▶ **Task goal**:
Please copy out every line in the entries that includes the word "will".

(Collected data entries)

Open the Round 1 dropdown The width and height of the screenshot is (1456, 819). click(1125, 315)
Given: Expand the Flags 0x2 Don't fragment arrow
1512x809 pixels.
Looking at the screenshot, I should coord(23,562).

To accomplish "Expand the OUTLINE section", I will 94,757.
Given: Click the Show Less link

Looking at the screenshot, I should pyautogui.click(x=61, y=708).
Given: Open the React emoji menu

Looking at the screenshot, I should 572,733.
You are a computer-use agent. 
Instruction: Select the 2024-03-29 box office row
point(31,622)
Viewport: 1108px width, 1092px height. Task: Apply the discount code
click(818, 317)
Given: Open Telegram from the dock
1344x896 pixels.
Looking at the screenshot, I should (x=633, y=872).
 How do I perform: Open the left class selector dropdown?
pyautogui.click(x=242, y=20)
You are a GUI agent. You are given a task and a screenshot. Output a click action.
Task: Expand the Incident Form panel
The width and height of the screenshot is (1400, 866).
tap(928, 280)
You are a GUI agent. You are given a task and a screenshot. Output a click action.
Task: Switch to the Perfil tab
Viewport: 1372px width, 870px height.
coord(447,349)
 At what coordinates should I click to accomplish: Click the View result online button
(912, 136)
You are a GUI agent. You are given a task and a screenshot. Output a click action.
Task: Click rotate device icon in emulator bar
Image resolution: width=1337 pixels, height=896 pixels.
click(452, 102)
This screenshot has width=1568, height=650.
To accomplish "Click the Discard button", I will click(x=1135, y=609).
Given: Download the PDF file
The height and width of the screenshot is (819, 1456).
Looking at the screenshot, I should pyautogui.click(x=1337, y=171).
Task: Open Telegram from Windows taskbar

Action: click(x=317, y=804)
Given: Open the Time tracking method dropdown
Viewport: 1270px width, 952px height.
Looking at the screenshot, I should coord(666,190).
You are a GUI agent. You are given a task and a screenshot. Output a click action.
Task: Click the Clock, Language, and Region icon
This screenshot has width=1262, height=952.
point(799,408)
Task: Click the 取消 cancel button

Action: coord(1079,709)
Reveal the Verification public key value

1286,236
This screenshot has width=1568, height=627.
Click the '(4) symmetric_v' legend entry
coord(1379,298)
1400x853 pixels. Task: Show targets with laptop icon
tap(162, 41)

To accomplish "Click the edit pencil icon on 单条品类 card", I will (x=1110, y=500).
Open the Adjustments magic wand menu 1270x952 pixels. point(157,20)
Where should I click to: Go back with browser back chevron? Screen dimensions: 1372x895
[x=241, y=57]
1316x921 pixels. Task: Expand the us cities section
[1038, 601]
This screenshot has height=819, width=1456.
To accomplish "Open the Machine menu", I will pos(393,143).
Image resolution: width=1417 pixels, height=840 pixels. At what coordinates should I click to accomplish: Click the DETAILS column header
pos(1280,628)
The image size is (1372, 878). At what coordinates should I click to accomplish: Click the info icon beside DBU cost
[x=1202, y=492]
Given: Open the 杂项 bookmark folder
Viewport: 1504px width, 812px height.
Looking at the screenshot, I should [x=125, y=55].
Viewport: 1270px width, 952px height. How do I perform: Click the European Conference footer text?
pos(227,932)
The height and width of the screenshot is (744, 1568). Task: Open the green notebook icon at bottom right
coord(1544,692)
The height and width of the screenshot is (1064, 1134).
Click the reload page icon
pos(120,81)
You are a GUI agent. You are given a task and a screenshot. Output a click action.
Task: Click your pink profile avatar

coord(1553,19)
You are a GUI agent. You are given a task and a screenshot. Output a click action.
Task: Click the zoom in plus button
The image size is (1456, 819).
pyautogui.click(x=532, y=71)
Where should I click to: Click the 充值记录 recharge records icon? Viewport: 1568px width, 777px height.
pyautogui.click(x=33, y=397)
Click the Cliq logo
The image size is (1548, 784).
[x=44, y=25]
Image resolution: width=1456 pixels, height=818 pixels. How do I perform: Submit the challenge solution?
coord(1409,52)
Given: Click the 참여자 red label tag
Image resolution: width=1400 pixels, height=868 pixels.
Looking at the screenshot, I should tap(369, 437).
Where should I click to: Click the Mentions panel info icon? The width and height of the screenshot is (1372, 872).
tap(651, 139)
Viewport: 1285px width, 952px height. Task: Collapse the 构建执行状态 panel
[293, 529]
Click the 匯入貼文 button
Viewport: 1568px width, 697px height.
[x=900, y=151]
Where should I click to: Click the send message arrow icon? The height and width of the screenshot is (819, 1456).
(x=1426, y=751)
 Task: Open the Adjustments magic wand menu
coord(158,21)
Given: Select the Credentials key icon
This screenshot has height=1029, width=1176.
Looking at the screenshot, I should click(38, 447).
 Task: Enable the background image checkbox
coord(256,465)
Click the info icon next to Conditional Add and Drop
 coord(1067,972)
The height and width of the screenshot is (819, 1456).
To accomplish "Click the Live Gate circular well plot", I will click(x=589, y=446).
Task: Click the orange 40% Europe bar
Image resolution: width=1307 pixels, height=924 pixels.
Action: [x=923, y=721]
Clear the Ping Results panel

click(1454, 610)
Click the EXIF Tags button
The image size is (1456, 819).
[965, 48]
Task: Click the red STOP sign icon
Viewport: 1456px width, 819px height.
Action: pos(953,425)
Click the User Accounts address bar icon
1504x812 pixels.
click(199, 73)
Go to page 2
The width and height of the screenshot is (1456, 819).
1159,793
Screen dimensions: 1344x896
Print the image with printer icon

▶ **Finished exercise**:
To accomplish "Expand the OUTLINE section", I will 94,757.
To accomplish "Click the Discard button", I will click(x=1135, y=609).
To accomplish "Click the edit pencil icon on 单条品类 card", I will (x=1110, y=500).
To accomplish "Open the Machine menu", I will pos(393,143).
To accomplish "Click the Live Gate circular well plot", I will click(x=589, y=446).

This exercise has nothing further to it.